- [WHAT YOU NEED TO DO] If a line in the records below contains "each", copy that line.

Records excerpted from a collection
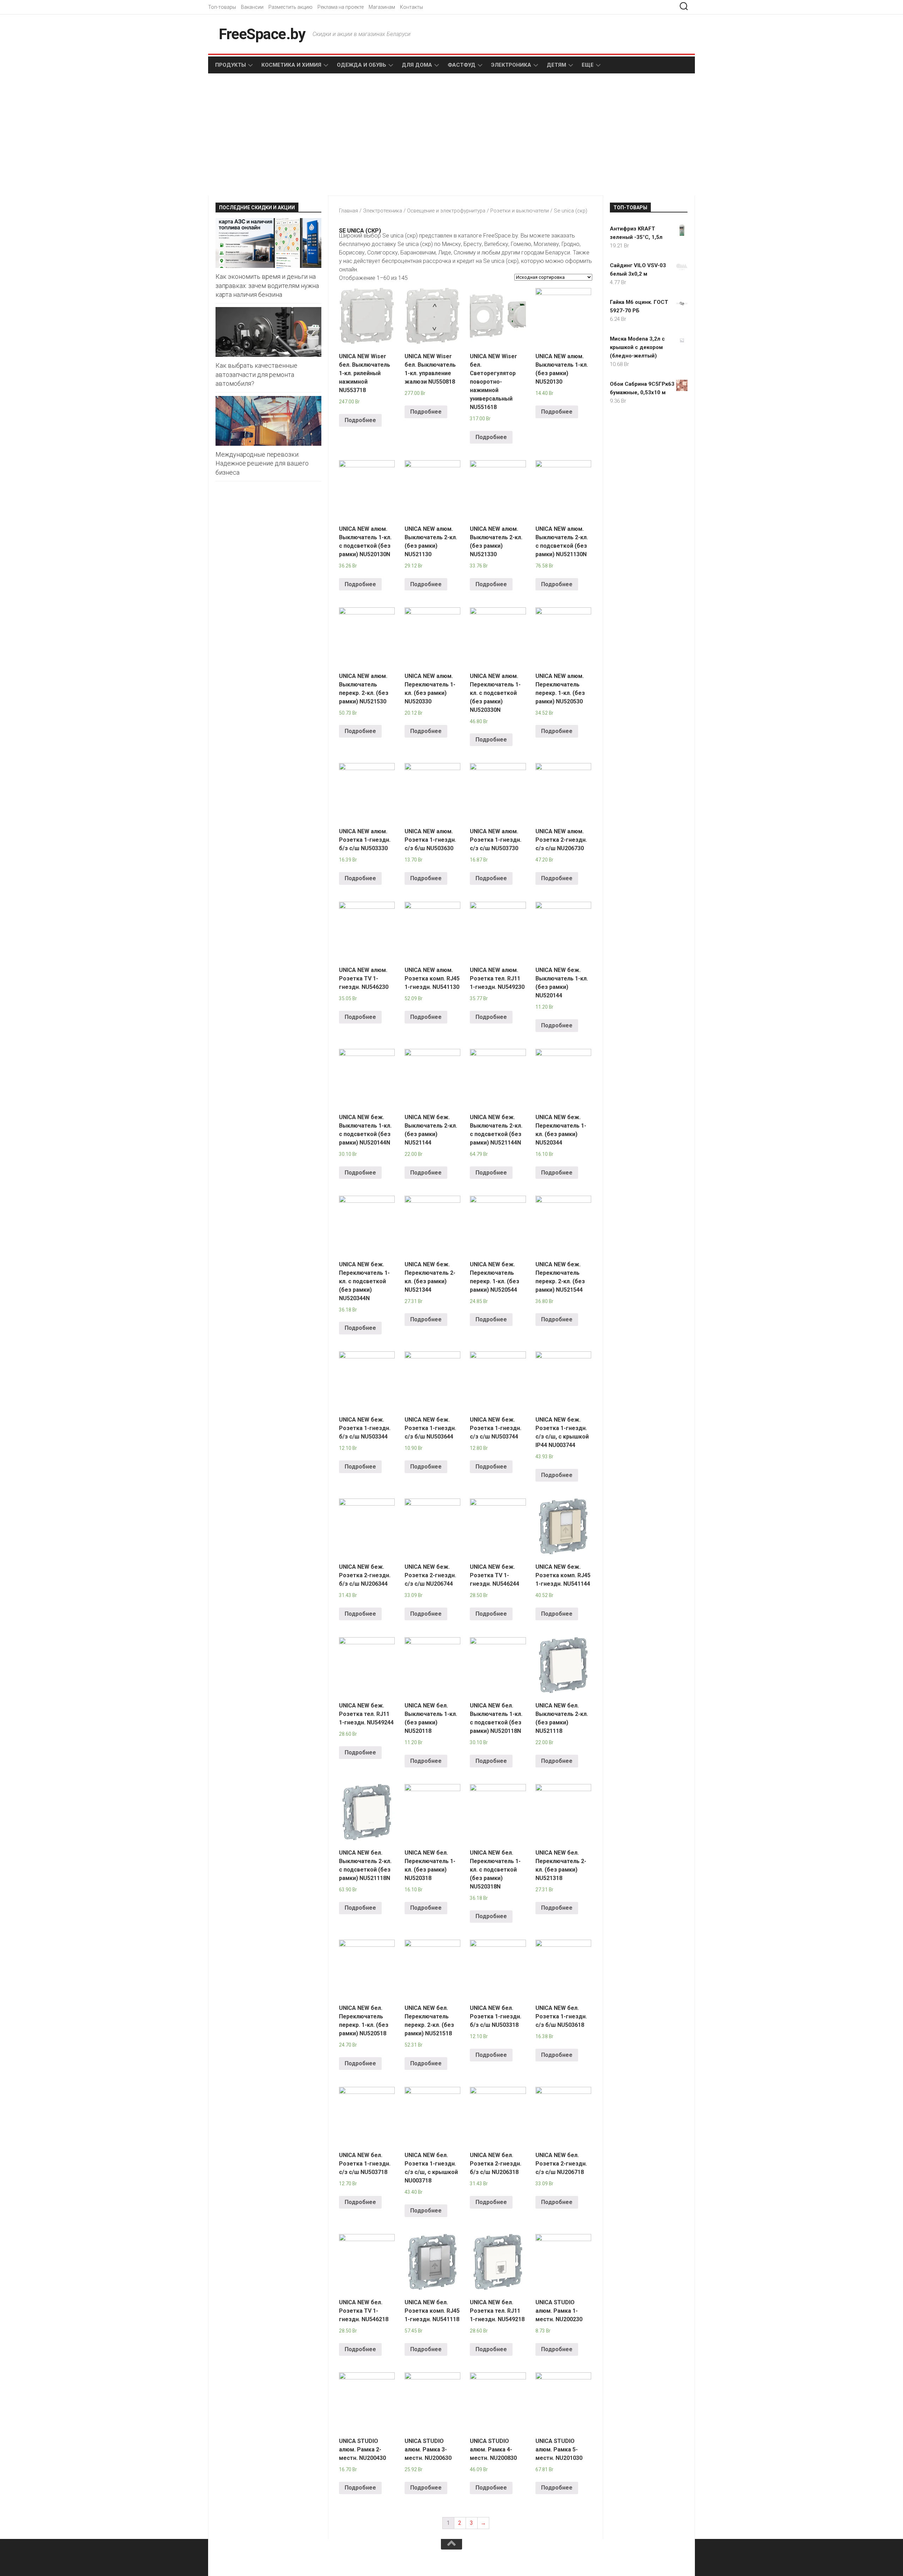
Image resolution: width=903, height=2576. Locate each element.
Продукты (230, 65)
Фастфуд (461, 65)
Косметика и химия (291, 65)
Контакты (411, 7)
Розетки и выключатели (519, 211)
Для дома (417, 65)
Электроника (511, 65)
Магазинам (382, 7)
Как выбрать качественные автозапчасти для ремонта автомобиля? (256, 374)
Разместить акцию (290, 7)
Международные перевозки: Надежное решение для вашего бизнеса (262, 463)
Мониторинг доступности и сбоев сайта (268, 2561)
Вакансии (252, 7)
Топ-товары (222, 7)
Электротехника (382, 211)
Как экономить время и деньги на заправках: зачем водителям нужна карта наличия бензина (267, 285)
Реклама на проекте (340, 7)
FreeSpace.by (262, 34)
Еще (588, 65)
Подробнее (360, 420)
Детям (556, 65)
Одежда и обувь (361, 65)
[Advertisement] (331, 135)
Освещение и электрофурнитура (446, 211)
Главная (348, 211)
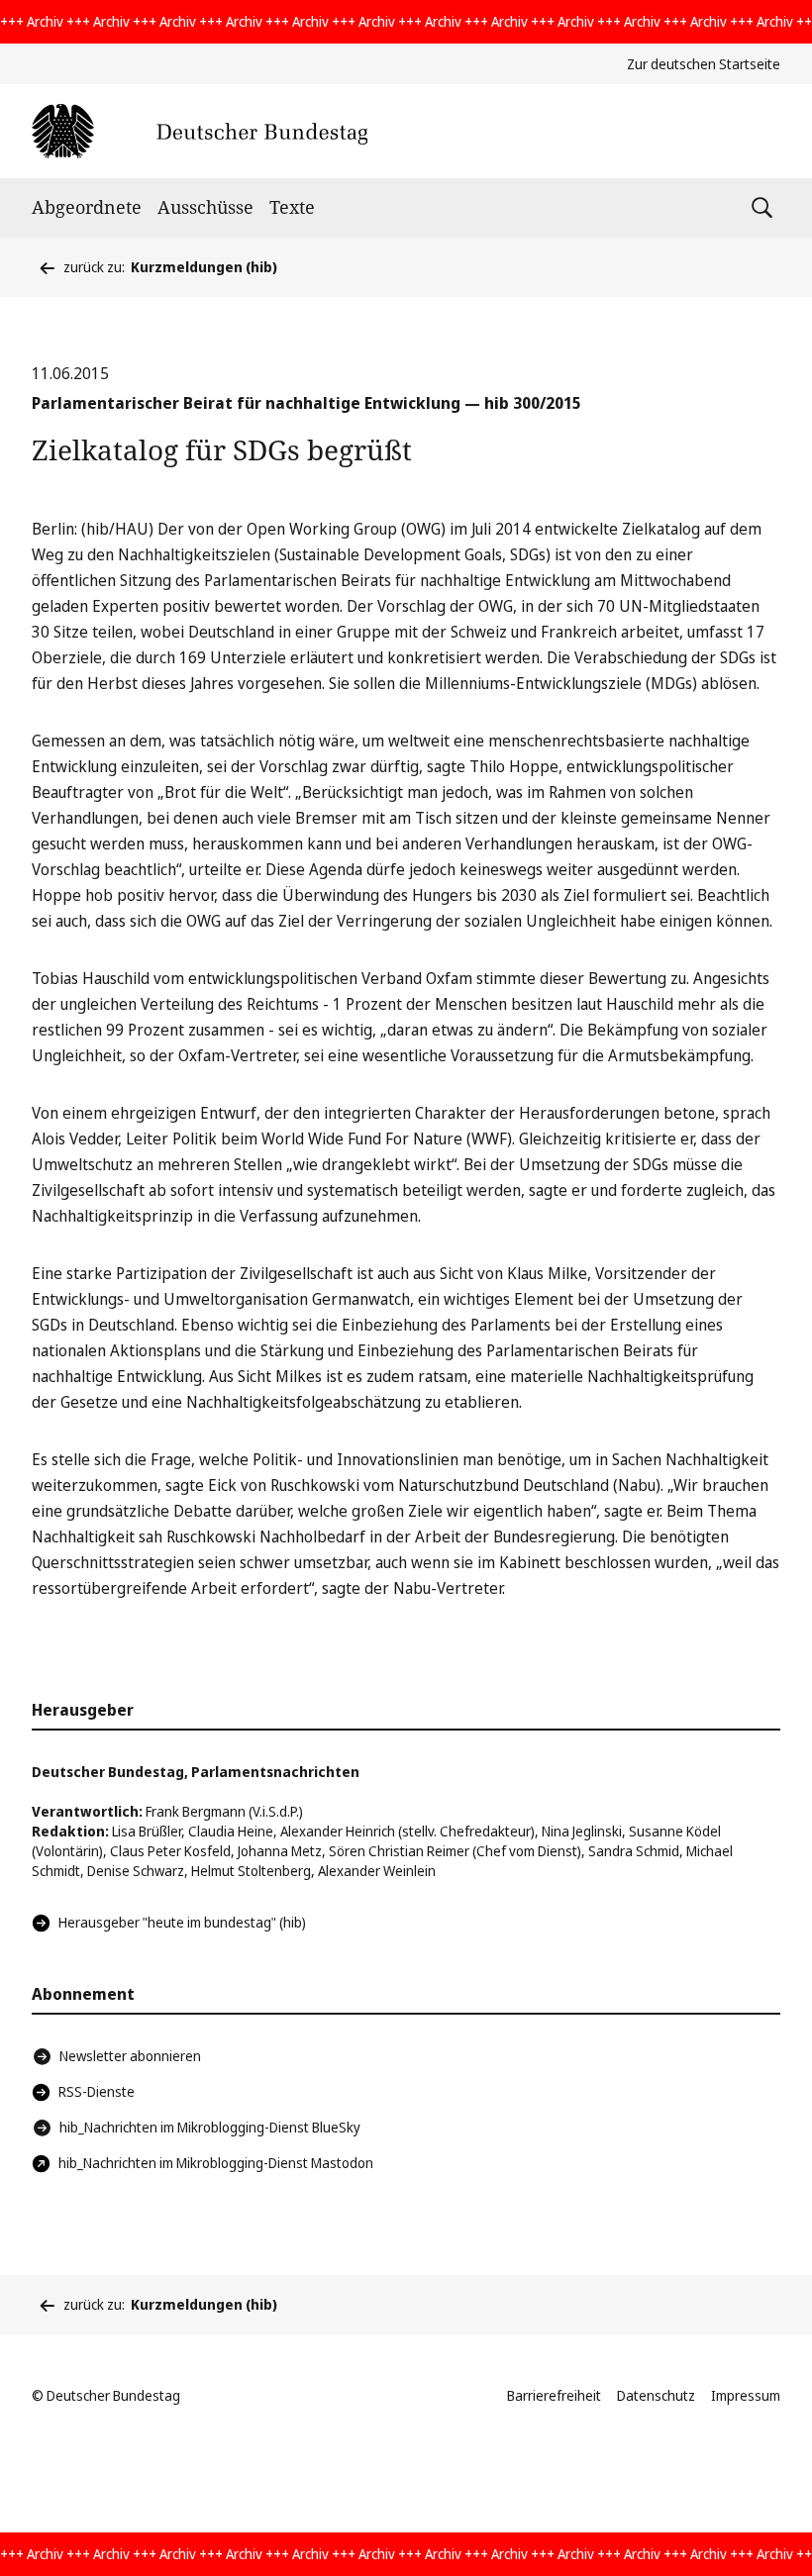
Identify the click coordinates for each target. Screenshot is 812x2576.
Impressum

- [TASK SOLUTION]
Image resolution: width=903, height=2576. Locate each element.
Identify the click coordinates for each target. Screenshot is 812x2576.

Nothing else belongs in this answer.